**Task statement:** Isolate every line in the records below with "left" in it.
#### Extracted data
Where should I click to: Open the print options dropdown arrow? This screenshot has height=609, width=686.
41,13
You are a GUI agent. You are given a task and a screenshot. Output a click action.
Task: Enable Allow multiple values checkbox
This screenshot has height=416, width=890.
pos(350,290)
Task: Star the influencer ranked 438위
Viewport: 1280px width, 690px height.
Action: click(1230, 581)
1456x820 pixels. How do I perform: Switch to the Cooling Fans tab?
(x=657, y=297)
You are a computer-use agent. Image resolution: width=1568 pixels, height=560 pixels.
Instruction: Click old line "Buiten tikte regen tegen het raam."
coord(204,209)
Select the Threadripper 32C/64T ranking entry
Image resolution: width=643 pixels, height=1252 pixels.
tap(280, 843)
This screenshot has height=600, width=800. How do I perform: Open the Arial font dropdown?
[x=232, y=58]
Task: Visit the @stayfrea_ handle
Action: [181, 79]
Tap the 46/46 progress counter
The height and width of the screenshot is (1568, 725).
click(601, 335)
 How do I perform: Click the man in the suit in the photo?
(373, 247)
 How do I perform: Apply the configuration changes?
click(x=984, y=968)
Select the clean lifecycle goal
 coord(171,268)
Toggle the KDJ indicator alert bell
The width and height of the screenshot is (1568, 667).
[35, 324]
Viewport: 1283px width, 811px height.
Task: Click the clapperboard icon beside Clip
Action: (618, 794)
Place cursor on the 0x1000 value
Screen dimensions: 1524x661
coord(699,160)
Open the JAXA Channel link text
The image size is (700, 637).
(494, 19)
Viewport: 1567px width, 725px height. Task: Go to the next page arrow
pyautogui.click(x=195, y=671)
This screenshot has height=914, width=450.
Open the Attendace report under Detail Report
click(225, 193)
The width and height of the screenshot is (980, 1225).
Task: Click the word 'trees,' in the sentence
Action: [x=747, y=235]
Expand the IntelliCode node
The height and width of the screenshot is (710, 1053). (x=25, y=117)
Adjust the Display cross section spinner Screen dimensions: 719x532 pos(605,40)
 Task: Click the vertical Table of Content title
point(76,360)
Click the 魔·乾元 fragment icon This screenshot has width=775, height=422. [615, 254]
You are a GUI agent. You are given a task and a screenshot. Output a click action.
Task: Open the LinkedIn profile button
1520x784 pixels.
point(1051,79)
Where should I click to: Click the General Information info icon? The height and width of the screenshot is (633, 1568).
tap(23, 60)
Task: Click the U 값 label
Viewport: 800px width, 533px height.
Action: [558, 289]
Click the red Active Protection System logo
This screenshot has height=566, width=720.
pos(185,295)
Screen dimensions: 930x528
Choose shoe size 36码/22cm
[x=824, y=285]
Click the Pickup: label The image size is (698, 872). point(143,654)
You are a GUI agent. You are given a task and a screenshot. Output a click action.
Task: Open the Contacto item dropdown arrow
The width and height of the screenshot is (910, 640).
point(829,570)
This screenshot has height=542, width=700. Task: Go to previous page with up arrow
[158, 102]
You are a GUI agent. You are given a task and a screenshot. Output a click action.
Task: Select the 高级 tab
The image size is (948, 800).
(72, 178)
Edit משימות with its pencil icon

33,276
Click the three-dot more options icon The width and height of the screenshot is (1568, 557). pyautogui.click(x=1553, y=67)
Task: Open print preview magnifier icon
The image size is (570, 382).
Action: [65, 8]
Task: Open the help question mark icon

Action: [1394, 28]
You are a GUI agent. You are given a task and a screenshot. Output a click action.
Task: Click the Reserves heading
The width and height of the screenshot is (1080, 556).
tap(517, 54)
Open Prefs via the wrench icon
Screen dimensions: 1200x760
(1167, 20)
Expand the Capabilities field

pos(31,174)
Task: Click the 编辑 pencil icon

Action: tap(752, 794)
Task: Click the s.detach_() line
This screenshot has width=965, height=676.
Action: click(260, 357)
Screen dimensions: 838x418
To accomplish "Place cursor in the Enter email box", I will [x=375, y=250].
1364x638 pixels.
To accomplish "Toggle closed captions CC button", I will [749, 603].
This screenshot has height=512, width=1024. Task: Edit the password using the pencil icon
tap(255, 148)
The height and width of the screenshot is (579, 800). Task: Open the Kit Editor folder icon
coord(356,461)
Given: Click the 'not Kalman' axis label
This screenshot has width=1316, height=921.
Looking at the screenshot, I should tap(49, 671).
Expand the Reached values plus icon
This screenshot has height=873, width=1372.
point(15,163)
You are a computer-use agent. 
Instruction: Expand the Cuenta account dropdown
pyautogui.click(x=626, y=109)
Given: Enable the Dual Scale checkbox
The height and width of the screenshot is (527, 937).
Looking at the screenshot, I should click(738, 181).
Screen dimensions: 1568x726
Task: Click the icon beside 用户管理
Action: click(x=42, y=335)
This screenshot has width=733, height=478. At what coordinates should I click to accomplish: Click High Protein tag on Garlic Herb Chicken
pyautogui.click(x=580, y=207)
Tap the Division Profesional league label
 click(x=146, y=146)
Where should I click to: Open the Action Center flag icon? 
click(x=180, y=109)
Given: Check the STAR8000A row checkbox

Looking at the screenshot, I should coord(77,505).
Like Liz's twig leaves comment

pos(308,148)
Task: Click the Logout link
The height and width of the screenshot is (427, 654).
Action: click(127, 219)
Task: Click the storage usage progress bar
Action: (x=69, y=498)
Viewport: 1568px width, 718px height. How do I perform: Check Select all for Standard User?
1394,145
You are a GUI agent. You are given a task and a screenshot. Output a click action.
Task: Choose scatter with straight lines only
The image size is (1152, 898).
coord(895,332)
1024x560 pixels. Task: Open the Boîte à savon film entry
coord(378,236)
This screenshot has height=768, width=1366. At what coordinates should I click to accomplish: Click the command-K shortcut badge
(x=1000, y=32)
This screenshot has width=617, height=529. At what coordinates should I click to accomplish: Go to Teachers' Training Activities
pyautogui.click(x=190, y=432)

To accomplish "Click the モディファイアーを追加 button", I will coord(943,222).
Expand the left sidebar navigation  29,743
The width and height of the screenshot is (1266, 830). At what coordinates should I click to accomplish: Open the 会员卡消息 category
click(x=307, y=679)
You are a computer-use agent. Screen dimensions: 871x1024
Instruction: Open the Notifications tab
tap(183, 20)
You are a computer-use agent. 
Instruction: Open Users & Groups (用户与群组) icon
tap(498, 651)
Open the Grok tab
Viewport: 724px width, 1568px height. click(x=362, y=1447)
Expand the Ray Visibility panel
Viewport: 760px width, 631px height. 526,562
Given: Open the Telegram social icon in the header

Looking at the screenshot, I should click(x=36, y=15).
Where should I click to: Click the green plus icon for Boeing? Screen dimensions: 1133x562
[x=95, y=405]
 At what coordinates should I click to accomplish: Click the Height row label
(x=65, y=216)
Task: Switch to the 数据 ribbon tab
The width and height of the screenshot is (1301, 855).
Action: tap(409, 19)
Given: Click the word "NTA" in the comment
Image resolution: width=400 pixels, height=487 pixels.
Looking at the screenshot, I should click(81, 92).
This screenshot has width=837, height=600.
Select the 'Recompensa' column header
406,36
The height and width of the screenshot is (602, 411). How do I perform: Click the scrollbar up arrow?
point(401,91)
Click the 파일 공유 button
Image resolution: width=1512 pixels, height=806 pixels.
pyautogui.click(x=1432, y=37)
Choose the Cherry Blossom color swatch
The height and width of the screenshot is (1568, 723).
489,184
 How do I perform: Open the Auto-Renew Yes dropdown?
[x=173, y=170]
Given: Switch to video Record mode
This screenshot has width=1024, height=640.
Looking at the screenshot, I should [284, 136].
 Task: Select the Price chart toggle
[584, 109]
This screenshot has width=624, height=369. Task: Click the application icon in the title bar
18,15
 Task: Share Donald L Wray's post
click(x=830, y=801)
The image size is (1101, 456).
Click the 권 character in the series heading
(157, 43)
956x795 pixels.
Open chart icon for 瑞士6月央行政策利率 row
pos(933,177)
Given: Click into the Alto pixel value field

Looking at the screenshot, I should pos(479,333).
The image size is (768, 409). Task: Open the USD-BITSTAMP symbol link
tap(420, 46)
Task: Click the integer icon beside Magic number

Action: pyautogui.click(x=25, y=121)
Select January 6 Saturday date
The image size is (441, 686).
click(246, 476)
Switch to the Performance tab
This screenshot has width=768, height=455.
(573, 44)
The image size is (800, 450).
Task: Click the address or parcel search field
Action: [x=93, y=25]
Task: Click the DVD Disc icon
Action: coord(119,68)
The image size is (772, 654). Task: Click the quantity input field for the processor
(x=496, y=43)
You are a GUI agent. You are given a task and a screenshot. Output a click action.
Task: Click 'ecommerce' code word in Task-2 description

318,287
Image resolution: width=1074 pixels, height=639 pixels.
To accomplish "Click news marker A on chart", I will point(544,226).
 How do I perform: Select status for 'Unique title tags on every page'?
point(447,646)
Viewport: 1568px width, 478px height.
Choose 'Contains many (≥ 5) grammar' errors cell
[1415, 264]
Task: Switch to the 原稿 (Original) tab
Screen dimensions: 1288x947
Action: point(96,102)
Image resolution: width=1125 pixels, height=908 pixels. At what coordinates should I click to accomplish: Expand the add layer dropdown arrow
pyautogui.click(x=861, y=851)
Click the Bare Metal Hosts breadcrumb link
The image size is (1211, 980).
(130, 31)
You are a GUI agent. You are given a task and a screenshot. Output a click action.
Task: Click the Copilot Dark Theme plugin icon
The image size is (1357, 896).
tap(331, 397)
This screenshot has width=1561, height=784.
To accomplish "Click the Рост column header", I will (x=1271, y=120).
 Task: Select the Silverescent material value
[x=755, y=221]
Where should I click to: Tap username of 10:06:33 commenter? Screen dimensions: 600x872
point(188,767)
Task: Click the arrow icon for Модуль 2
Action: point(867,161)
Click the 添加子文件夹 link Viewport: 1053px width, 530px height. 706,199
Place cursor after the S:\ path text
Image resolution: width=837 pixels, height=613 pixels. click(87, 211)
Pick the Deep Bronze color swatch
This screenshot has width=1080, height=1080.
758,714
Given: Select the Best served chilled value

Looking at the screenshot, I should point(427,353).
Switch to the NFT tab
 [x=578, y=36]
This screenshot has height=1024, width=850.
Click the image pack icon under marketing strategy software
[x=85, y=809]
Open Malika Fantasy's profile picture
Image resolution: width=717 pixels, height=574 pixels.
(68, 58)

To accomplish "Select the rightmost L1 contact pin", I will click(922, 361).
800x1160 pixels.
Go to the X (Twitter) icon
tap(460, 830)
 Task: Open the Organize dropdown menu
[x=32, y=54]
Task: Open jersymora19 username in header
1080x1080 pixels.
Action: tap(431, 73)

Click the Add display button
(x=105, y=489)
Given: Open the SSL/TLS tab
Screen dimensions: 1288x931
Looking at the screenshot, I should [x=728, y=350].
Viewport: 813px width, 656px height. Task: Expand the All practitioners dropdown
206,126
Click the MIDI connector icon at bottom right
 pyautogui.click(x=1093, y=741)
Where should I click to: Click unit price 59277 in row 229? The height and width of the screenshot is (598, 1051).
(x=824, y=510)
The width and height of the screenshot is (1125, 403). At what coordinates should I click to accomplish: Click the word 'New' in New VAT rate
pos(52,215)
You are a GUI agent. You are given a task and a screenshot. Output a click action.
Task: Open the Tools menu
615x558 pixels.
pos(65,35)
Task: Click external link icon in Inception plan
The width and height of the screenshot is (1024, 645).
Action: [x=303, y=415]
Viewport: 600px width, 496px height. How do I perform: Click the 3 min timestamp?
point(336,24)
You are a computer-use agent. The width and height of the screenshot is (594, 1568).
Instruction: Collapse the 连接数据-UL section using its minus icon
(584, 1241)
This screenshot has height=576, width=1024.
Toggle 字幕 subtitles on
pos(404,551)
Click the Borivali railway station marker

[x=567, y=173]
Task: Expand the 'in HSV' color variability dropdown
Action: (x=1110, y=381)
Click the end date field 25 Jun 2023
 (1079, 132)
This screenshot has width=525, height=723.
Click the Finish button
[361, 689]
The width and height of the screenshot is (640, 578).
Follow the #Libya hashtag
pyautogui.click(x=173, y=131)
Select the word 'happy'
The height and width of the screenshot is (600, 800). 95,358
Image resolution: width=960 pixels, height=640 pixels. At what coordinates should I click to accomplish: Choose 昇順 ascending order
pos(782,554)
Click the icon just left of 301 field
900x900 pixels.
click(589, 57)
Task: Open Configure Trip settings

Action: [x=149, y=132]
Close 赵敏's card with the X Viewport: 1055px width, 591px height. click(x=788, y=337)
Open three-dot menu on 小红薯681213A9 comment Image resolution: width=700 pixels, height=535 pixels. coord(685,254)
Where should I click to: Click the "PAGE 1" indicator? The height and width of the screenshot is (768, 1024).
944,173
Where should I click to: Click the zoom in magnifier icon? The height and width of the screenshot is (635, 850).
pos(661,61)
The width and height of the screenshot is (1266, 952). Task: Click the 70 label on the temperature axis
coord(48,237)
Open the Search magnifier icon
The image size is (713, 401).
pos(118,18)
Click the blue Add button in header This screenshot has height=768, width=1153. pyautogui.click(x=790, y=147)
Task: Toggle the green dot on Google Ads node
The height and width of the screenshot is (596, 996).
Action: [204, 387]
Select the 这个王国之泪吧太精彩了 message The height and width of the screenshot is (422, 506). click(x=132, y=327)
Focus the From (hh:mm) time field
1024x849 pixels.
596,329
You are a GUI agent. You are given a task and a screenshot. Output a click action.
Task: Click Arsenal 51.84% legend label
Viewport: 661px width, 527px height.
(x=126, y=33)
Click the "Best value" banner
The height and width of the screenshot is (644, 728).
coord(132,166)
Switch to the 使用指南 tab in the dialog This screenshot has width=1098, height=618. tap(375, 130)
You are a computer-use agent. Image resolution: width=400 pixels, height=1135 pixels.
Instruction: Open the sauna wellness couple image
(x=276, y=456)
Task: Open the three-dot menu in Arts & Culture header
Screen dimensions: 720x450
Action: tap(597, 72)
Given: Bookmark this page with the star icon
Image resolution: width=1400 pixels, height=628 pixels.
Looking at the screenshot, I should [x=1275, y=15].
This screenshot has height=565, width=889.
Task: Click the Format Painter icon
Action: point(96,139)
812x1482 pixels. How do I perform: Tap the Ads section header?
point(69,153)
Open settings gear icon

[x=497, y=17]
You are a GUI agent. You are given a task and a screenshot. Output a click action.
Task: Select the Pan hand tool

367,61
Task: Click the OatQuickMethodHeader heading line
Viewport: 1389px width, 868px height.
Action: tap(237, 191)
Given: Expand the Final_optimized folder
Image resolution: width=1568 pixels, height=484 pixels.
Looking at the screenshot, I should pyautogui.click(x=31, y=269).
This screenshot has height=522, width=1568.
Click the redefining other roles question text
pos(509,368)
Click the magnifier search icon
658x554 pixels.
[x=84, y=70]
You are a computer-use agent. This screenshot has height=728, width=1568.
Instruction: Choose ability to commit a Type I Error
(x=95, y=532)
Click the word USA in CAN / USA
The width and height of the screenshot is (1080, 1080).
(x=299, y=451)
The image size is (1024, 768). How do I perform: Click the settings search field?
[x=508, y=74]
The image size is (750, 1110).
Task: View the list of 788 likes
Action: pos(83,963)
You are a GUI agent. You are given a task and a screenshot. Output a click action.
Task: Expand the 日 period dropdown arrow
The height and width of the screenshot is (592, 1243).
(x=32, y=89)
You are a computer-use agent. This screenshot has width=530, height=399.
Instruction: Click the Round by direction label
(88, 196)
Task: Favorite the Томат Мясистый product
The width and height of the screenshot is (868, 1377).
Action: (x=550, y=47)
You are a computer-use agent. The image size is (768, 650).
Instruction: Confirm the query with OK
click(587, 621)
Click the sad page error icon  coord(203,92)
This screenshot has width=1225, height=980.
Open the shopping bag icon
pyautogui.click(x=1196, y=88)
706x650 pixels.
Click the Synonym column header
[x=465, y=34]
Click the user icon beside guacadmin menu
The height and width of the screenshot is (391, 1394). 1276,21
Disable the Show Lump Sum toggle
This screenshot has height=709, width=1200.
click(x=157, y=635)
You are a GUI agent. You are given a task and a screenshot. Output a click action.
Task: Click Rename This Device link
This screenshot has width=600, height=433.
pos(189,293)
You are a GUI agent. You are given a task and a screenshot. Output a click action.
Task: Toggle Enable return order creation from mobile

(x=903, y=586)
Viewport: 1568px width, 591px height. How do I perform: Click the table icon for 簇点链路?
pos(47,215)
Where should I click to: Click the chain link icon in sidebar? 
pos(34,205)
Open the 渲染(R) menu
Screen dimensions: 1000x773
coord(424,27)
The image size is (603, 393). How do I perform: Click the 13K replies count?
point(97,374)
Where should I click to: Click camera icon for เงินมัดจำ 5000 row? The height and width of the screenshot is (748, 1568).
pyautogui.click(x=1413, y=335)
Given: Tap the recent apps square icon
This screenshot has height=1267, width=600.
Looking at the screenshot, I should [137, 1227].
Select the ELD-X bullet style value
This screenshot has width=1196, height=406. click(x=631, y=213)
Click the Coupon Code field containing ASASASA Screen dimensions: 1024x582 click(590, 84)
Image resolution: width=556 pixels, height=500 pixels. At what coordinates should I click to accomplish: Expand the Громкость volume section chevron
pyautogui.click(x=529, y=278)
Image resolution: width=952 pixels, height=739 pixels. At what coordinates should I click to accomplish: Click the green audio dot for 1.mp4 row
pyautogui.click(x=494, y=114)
########
**Reply:**
Expand the left sidebar navigation  29,743
Click the icon just left of 301 field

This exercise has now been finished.